Author: Justin Paul Guida
Course: MAT-350 - Applied Linear Algebra
Date: September 18, 2025

Overview

This project models a computer network flow system using systems of linear equations.
Each router in the network (A, B, C, D, and E) is represented as a node, and data transfer between routers is modeled using equations that balance inflow and outflow rates.

The project demonstrates how to construct a coefficient matrix A, a constant vector b, and solve the system Ax = b using MATLAB.
It also includes validation through LU decomposition, Cramer’s Rule, and determinant analysis.
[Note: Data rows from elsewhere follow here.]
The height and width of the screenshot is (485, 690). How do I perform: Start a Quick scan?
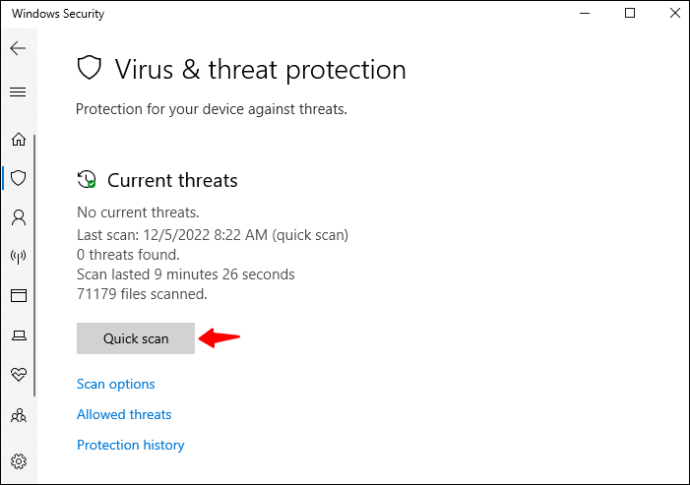(136, 338)
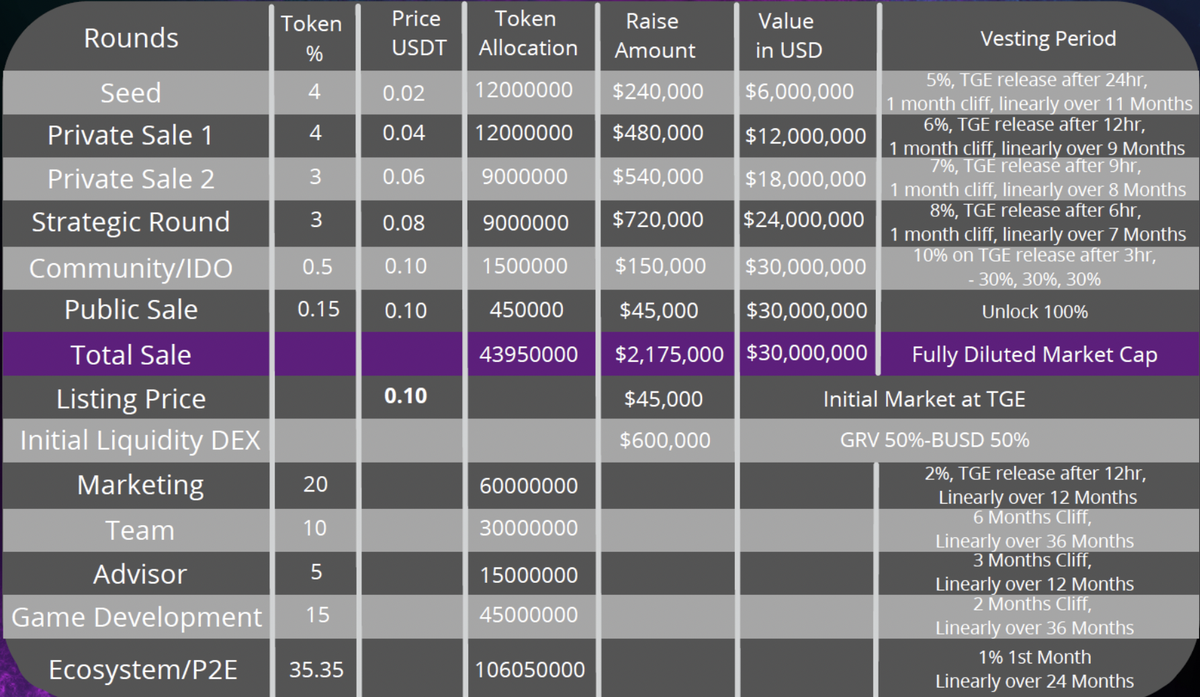Select the 106050000 token allocation cell
The height and width of the screenshot is (697, 1200).
coord(527,669)
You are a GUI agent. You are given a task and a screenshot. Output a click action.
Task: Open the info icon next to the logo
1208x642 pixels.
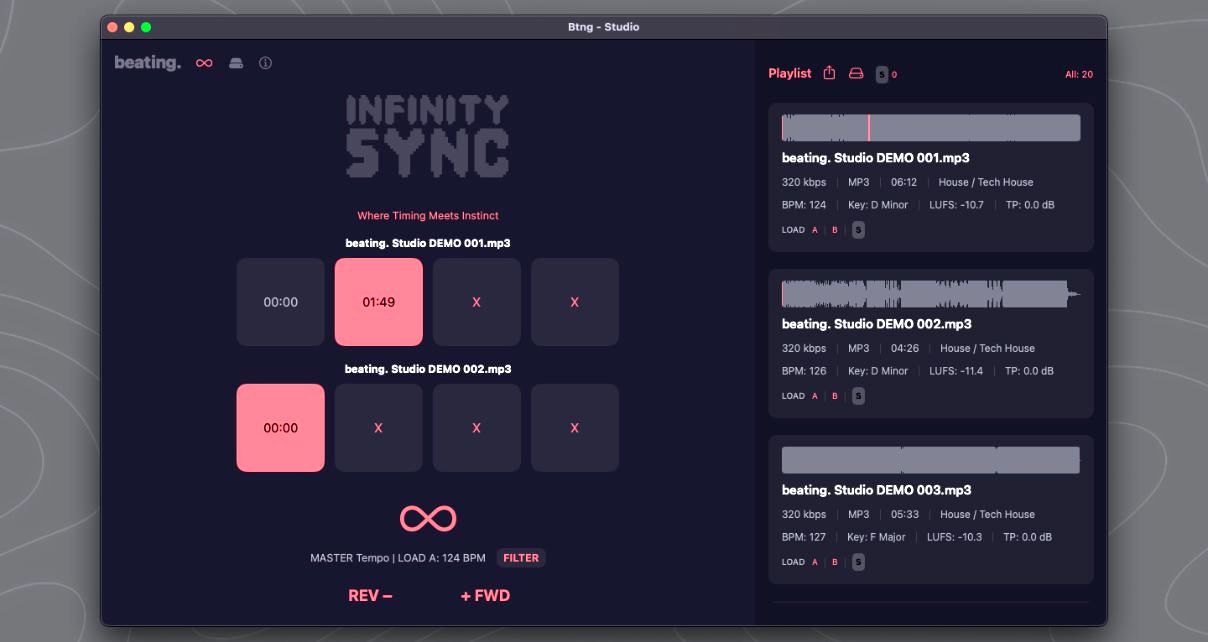tap(263, 63)
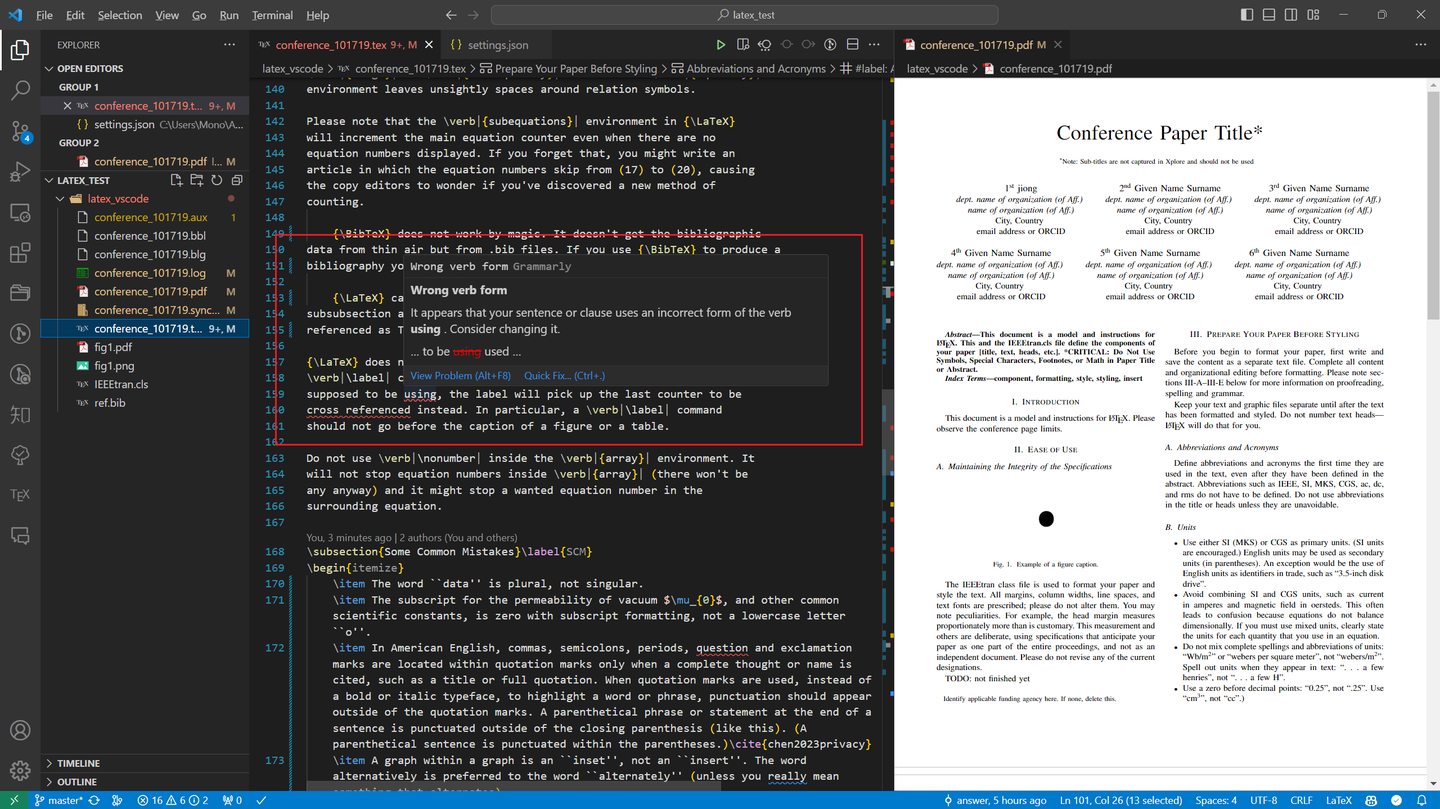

The project is submitted as a report (.pdf) generated in MATLAB, showing full calculations, code, and annotated results.

Objectives

  1. Develop a linear system of equations for a five-router network.
  2. Represent the system in matrix form (Ax = b).
  3. Solve the system using MATLAB’s built-in tools (rref, lu, inv, det).
  4. Verify the solution using multiple algebraic methods.
  5. Interpret network flow results and identify potential system bottlenecks or upgrade recommendations.

Key MATLAB Concepts Demonstrated

  • Matrix Construction: Defining coefficient matrices and augmented matrices.
  • Row Reduction: Solving systems using rref() for reduced row echelon form.
  • LU Decomposition: Breaking down A into lower (L) and upper (U) matrices.
  • Forward/Backward Substitution: Solving Ly = b and Ux = y.
  • Matrix Inversion: Using inv() to compute the inverse of U.
  • Determinants and Cramer’s Rule: Cross-verifying results using determinant calculations.

Results Summary

  • All routers yield unique flow values with no free variables, confirming a consistent system.
  • The final data flow vector was determined to be:

x = [50; 25; 30; 100; 45] Mbps

  • Determinant of the system matrix A is 2.00, confirming the system’s invertibility.
  • LU and Cramer’s Rule methods both reproduce identical results.
  • Network recommendations include upgrading links nearing capacity to prevent congestion.

File Description

File Description
mat350_project1_network_flow_analysis.pdf Final report with MATLAB code, output, and written explanations.

Tools and Requirements

  • MATLAB R2023a or later
  • No additional toolboxes required

Educational Purpose

This project reinforces the application of linear algebra in network modeling, demonstrating how fundamental matrix operations can represent and analyze real-world data flow systems.
It highlights the practical use of MATLAB for solving and verifying linear systems in engineering and applied mathematics contexts.